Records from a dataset

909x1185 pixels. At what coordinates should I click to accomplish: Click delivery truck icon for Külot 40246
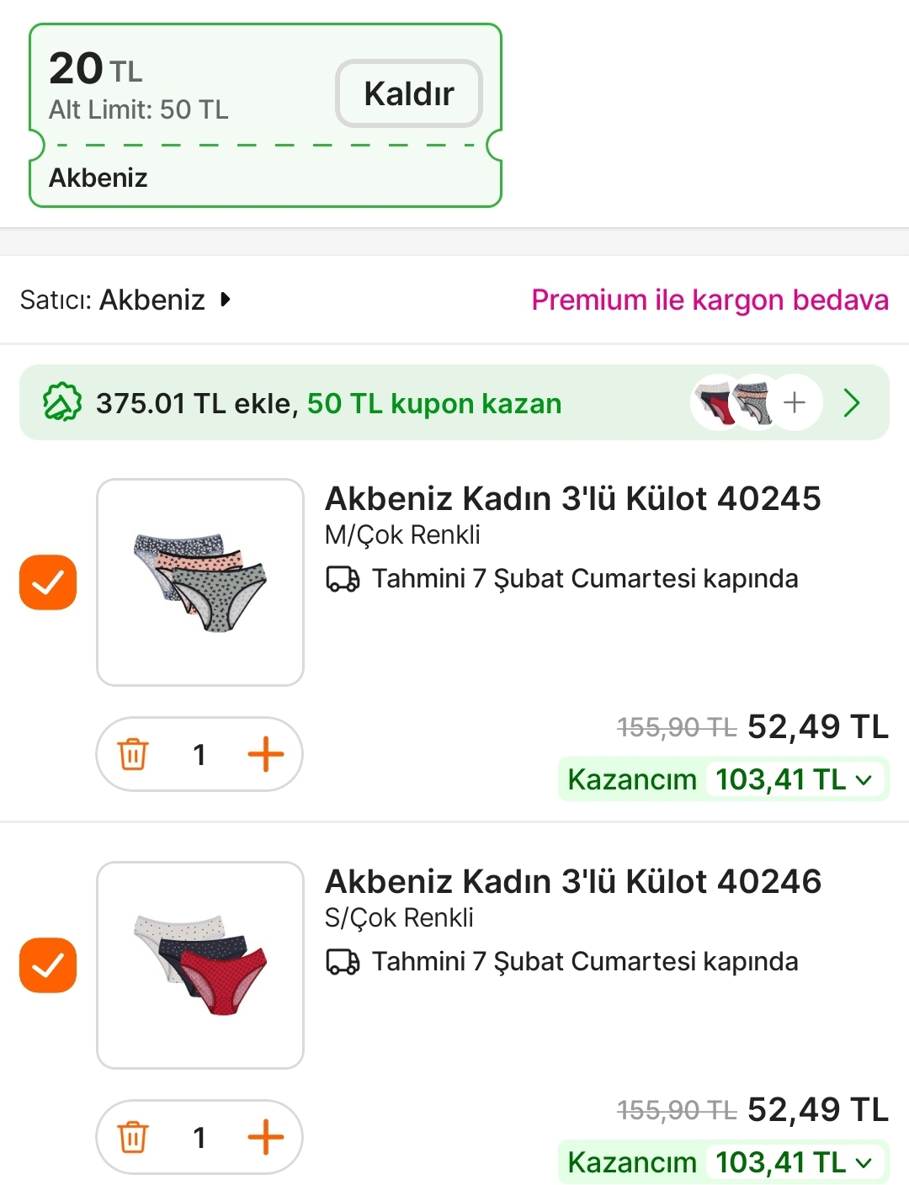click(x=343, y=962)
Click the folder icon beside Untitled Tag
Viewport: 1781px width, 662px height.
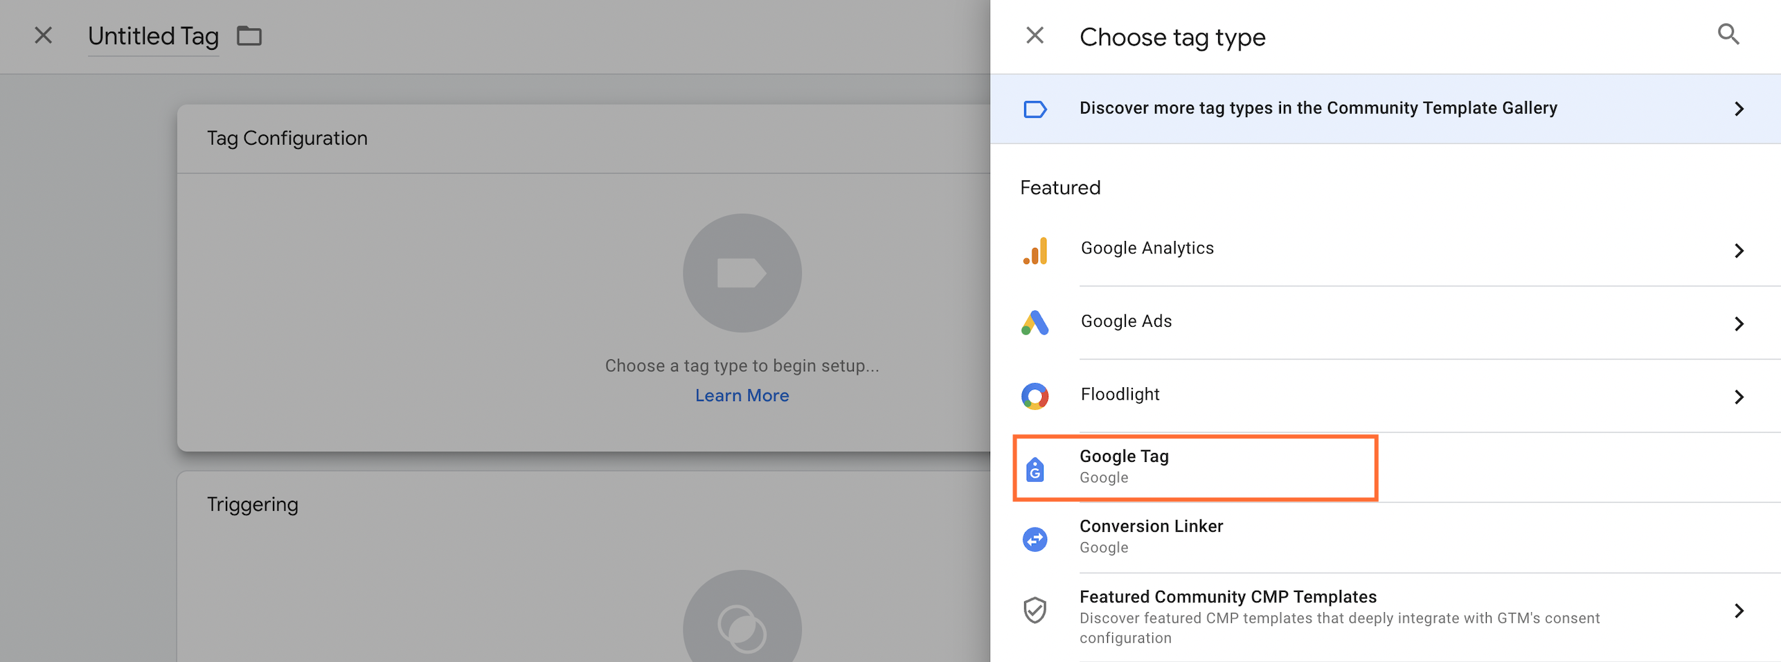249,36
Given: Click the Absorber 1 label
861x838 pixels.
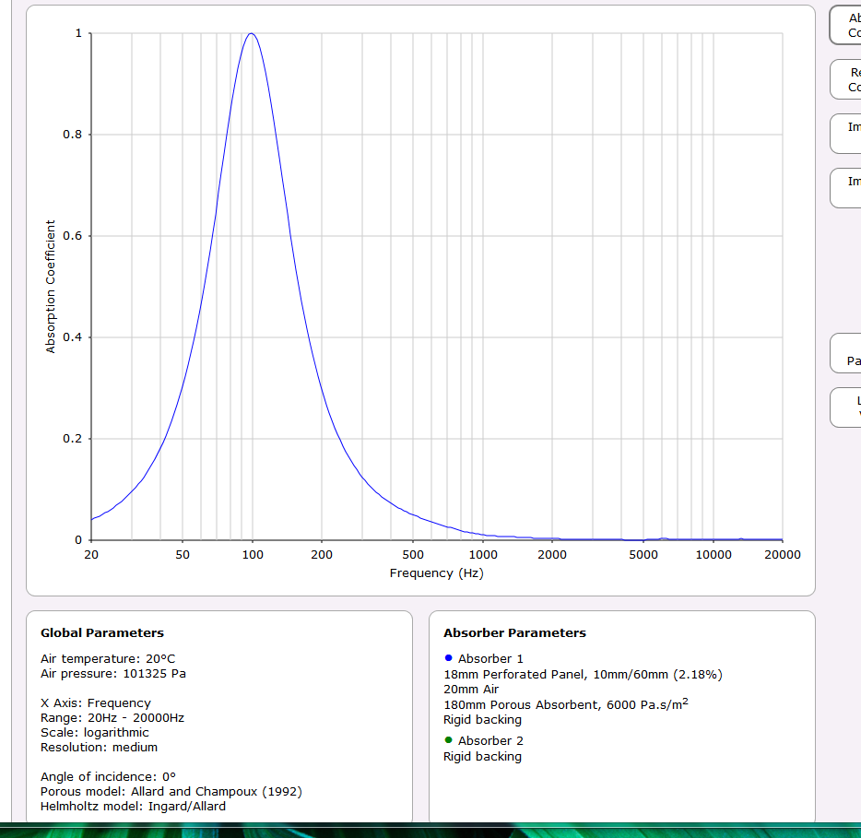Looking at the screenshot, I should pyautogui.click(x=490, y=659).
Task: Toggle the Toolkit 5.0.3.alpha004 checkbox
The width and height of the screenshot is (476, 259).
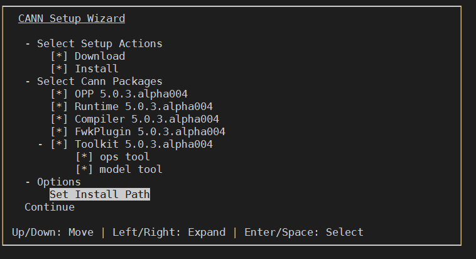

GIVEN INSTRUCTION
Please extract each line of the listing above that contains the word "height". Only matches with the same capitalization count.

EXERCISE SOLUTION
Viewport: 1781px width, 662px height.
The width and height of the screenshot is (476, 259).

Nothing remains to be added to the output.